Exercise aim: A bare number is the expected answer: the count of lines in the records that contain the word "screenshot".

Material shown:
* * * * * * * * *

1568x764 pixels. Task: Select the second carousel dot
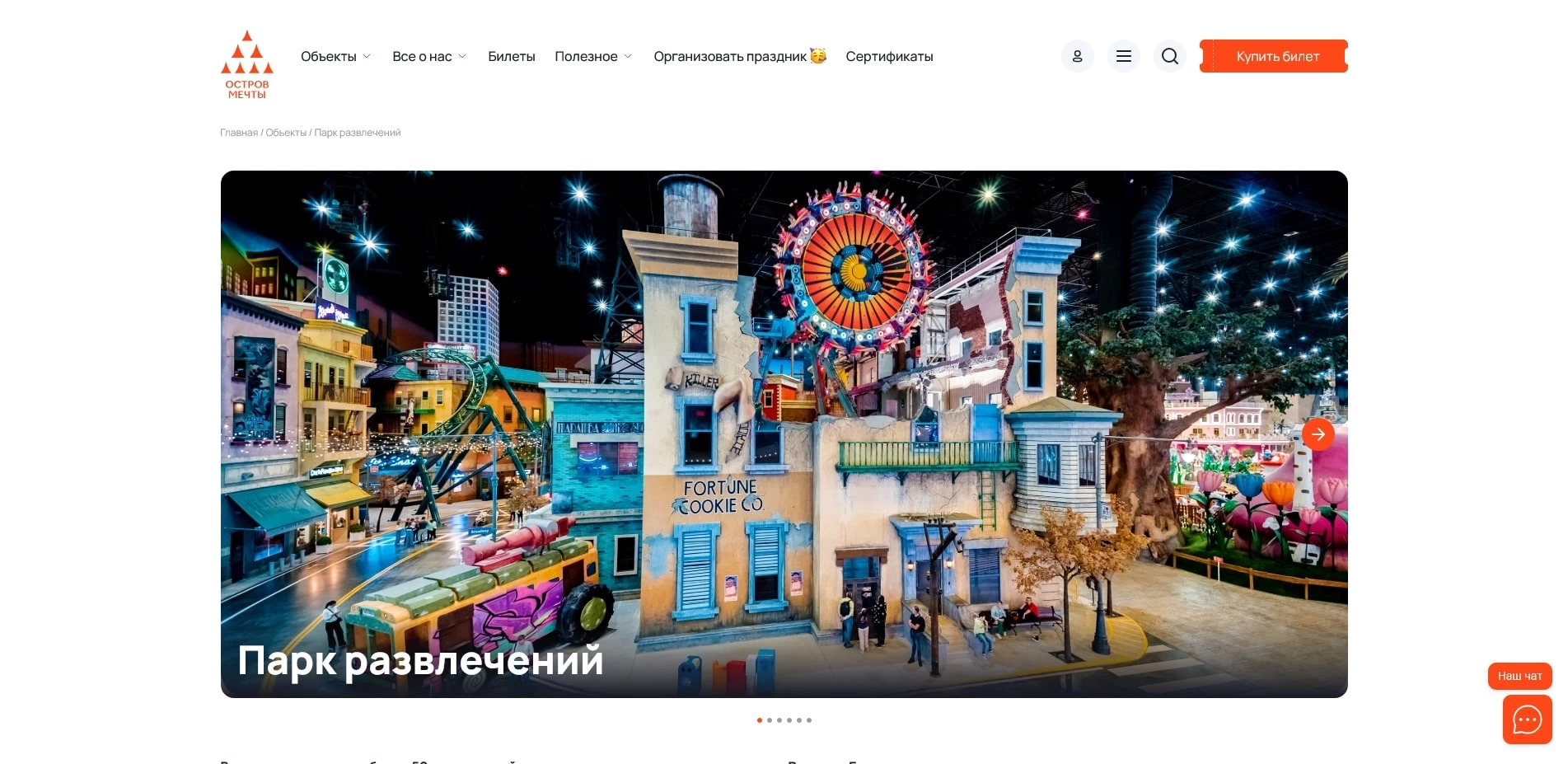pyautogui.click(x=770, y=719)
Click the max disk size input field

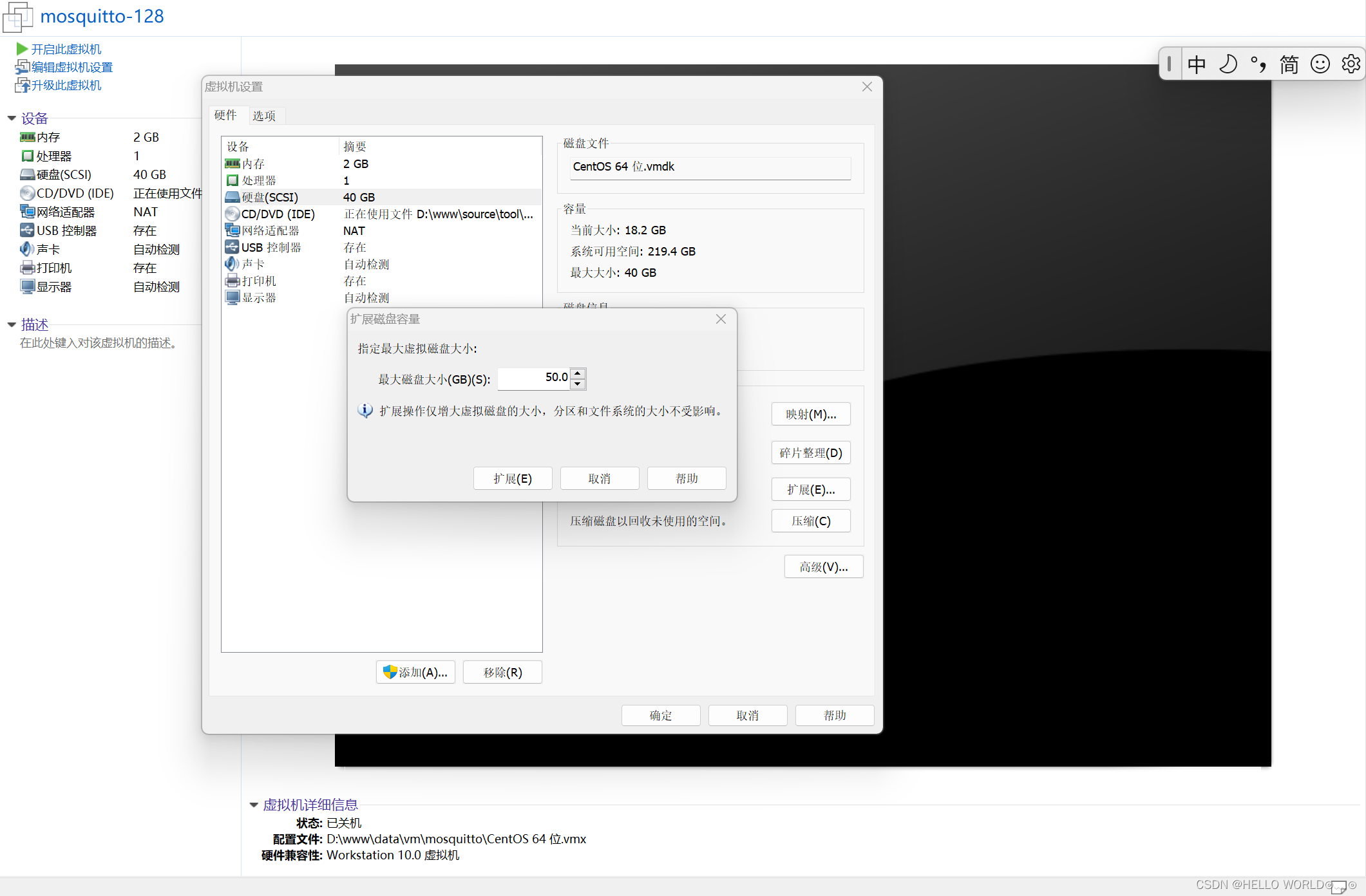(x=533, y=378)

* * * * * * * * *

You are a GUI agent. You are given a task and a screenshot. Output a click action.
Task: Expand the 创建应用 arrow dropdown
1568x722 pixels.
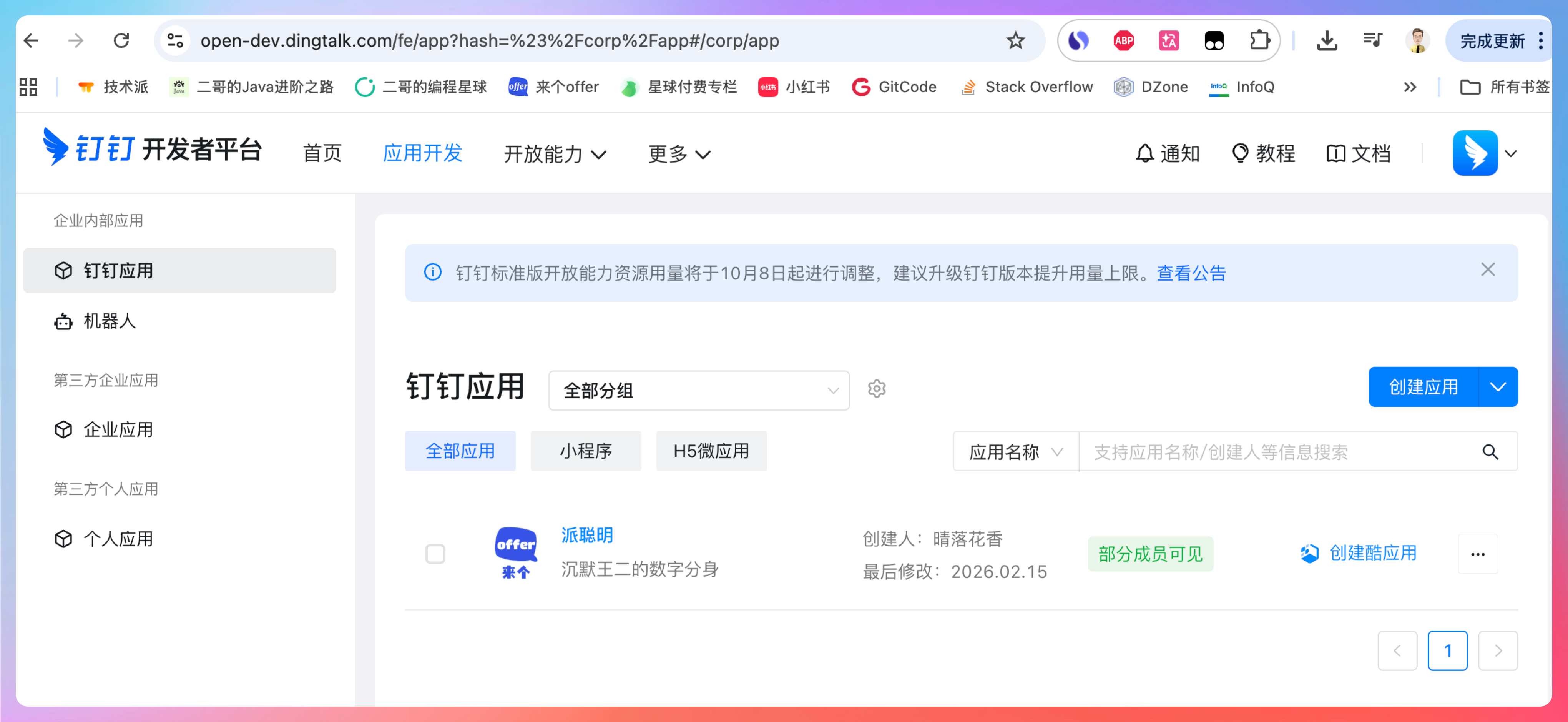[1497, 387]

* * * * * * * * *

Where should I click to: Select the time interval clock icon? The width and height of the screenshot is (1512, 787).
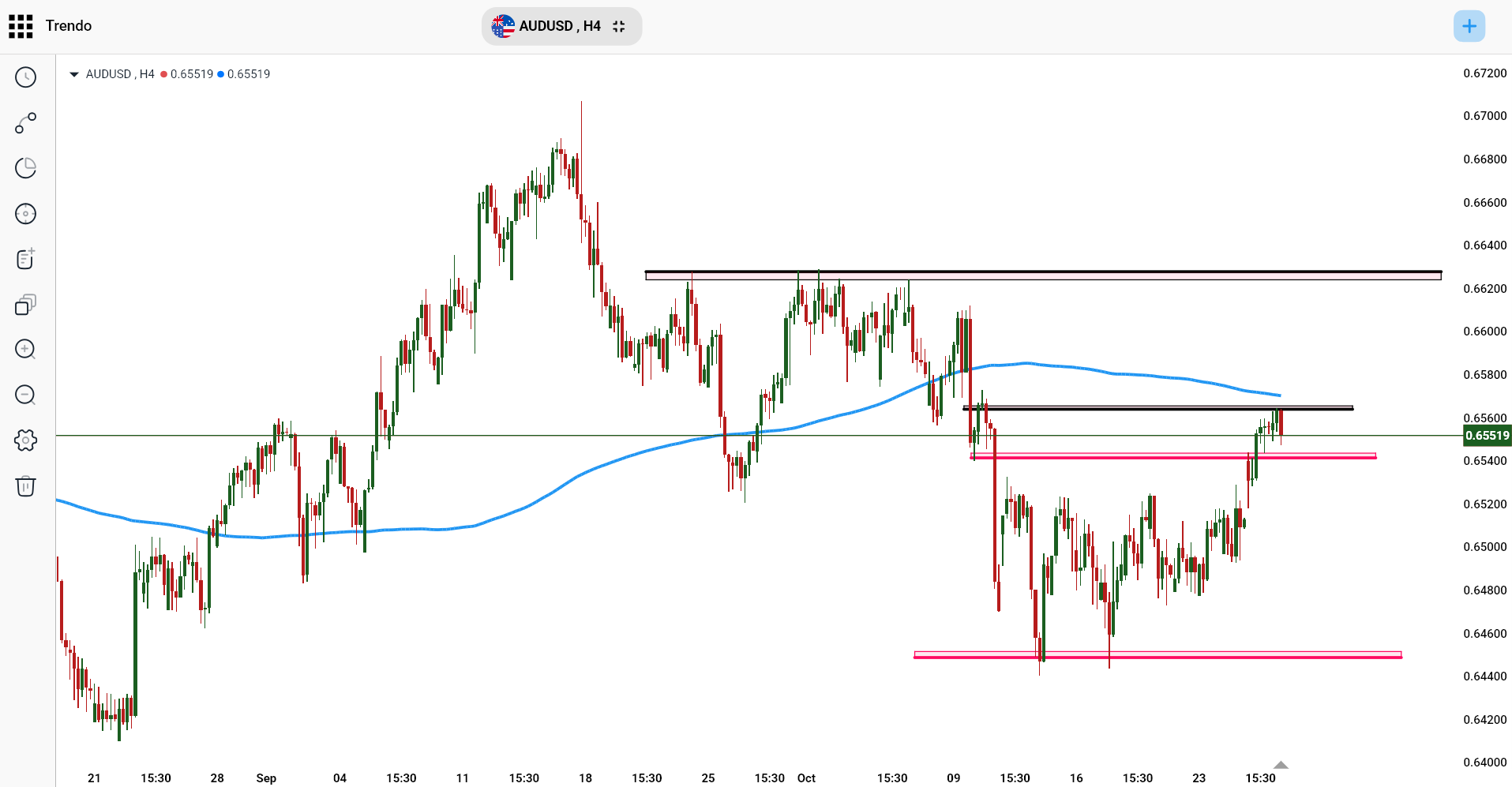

* * * * * * * * *

Written answer: 2